Brief:
Make an exact copy of the entries below with the pictures removed.

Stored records
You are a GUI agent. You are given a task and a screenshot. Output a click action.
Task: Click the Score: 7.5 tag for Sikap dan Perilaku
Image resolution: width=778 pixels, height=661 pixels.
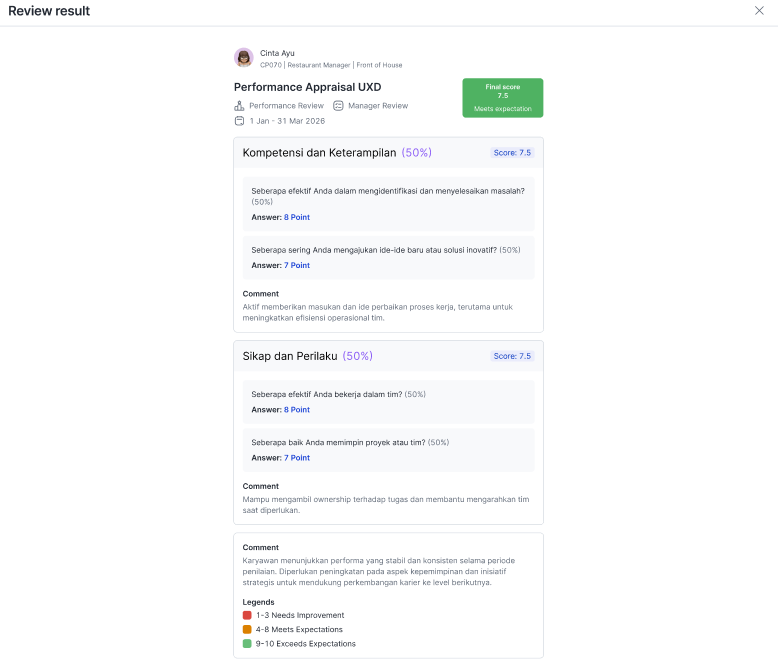point(512,356)
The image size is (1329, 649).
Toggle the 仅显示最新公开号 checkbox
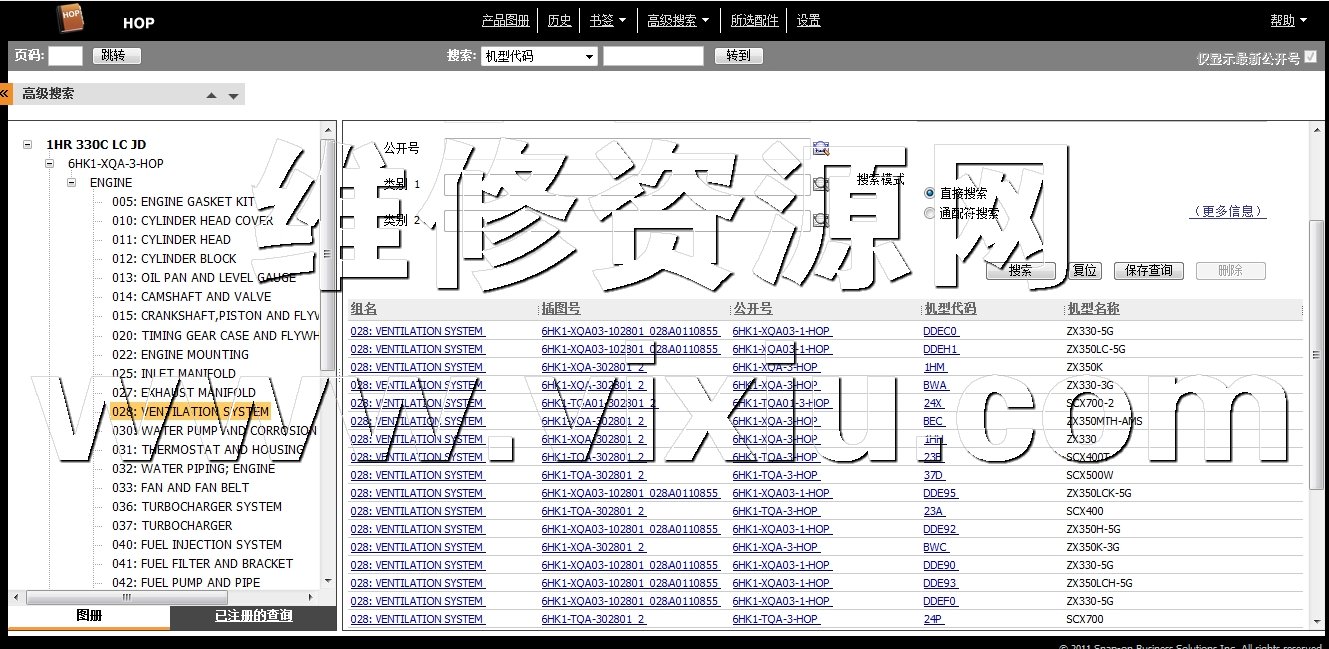pos(1311,58)

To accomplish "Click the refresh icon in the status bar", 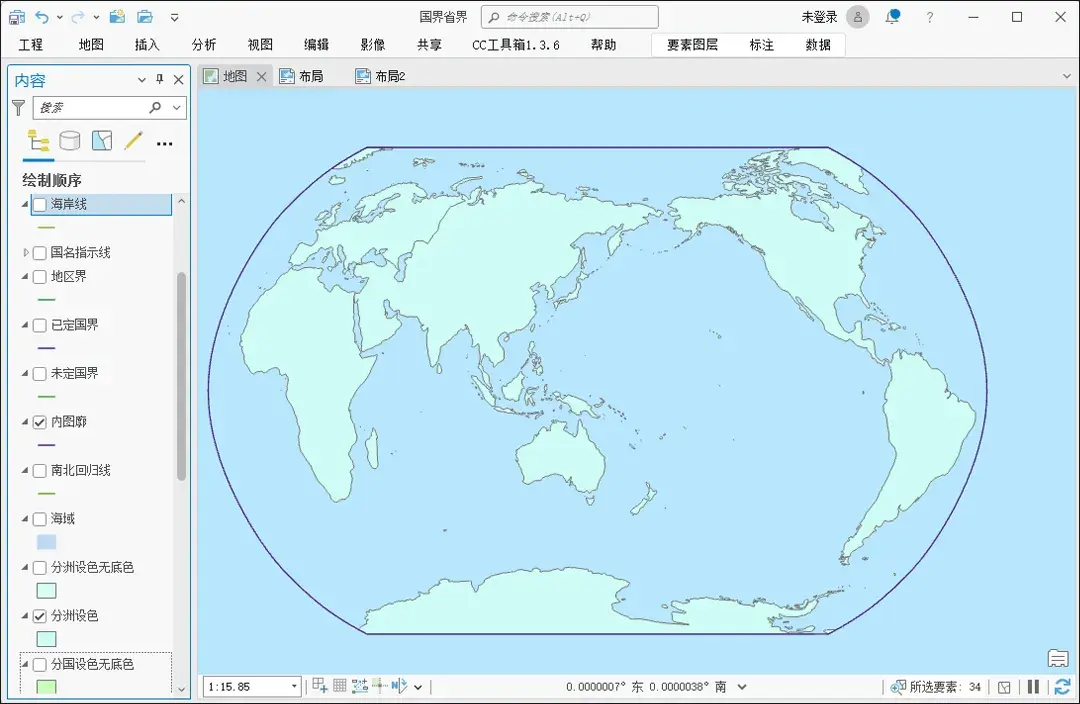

Output for this exercise:
You are a GUI agent. You are given a task and a screenshot. Output a click action.
Task: Click the Score: 7.5 tag for Sikap dan Perilaku
Image resolution: width=778 pixels, height=661 pixels.
point(512,356)
The image size is (1329, 649).
Toggle the 仅显示最新公开号 checkbox
pos(1311,58)

To accomplish "Click the refresh icon in the status bar", 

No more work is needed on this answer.